WRITTEN EXERCISE: Change "computer-use agent" to "GUI agent" throughout the material between the lines holding "You are a computer-use agent. Viewport: 1000px" and "Instruction: Click the Clone Results button", inclusive, and give back only those lines with nothing else altered.
━━━━━ SUPPLIED ENTRIES
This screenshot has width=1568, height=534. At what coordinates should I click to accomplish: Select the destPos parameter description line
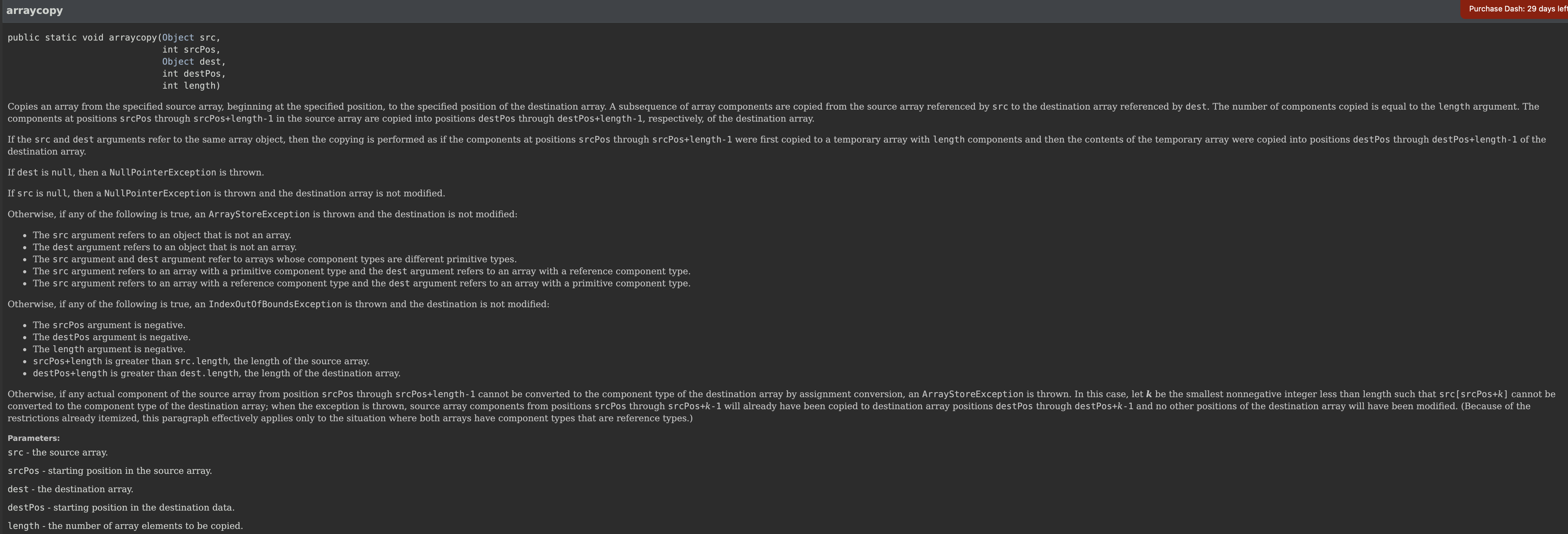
━━━━━━━━━━
━━━━━ SUPPLIED ENTRIES
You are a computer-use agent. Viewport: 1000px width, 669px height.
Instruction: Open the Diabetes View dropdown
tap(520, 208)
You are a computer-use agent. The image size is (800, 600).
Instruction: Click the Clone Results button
━━━━━━━━━━
━━━━━ SUPPLIED ENTRIES
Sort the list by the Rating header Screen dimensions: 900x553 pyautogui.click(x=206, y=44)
━━━━━━━━━━
FINAL ANSWER:
You are a GUI agent. Viewport: 1000px width, 669px height.
Instruction: Open the Diabetes View dropdown
tap(520, 208)
You are a GUI agent. The image size is (800, 600).
Instruction: Click the Clone Results button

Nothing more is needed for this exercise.